__Instructions to follow__.
Set every record down again, exactly and completely.

===

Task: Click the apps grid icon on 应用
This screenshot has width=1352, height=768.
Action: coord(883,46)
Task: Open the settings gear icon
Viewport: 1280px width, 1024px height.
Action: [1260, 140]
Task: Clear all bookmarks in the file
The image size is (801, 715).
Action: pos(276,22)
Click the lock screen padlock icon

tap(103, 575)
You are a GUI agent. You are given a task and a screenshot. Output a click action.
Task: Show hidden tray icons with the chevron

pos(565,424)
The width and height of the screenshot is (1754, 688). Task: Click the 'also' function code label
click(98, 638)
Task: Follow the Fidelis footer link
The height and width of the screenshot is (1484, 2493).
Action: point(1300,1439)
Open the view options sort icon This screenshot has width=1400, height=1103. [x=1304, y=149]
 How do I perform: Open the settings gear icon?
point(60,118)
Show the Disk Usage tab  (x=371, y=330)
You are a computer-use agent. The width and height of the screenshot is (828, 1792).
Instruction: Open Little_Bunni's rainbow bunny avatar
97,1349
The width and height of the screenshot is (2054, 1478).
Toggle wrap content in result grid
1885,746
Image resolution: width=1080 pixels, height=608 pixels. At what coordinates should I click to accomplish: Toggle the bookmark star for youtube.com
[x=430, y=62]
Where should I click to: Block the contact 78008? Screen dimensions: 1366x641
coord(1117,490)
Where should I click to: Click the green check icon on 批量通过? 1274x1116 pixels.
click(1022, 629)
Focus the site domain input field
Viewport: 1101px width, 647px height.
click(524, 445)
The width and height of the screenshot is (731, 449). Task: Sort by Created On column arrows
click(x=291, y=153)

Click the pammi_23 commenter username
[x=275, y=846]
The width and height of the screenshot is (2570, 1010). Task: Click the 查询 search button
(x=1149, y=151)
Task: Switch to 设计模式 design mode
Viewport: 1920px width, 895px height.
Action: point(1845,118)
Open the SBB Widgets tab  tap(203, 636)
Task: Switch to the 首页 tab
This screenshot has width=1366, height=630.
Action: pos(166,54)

===

__Result__.
Task: Click the apps grid icon on 应用
This screenshot has width=1352, height=768.
Action: coord(883,46)
Task: Open the settings gear icon
Viewport: 1280px width, 1024px height.
Action: [1260, 140]
Task: Clear all bookmarks in the file
The image size is (801, 715).
Action: pos(276,22)
Click the lock screen padlock icon

tap(103, 575)
You are a GUI agent. You are given a task and a screenshot. Output a click action.
Task: Show hidden tray icons with the chevron

pos(565,424)
The width and height of the screenshot is (1754, 688). Task: Click the 'also' function code label
click(98, 638)
Task: Follow the Fidelis footer link
The height and width of the screenshot is (1484, 2493).
Action: point(1300,1439)
Open the view options sort icon This screenshot has width=1400, height=1103. [x=1304, y=149]
 How do I perform: Open the settings gear icon?
point(60,118)
Show the Disk Usage tab  (x=371, y=330)
You are a computer-use agent. The width and height of the screenshot is (828, 1792).
Instruction: Open Little_Bunni's rainbow bunny avatar
97,1349
The width and height of the screenshot is (2054, 1478).
Toggle wrap content in result grid
1885,746
Image resolution: width=1080 pixels, height=608 pixels. At what coordinates should I click to accomplish: Toggle the bookmark star for youtube.com
[x=430, y=62]
Where should I click to: Block the contact 78008? Screen dimensions: 1366x641
coord(1117,490)
Where should I click to: Click the green check icon on 批量通过? 1274x1116 pixels.
click(1022, 629)
Focus the site domain input field
Viewport: 1101px width, 647px height.
click(524, 445)
The width and height of the screenshot is (731, 449). Task: Sort by Created On column arrows
click(x=291, y=153)

Click the pammi_23 commenter username
[x=275, y=846]
The width and height of the screenshot is (2570, 1010). Task: Click the 查询 search button
(x=1149, y=151)
Task: Switch to 设计模式 design mode
Viewport: 1920px width, 895px height.
Action: point(1845,118)
Open the SBB Widgets tab  tap(203, 636)
Task: Switch to the 首页 tab
This screenshot has width=1366, height=630.
Action: pos(166,54)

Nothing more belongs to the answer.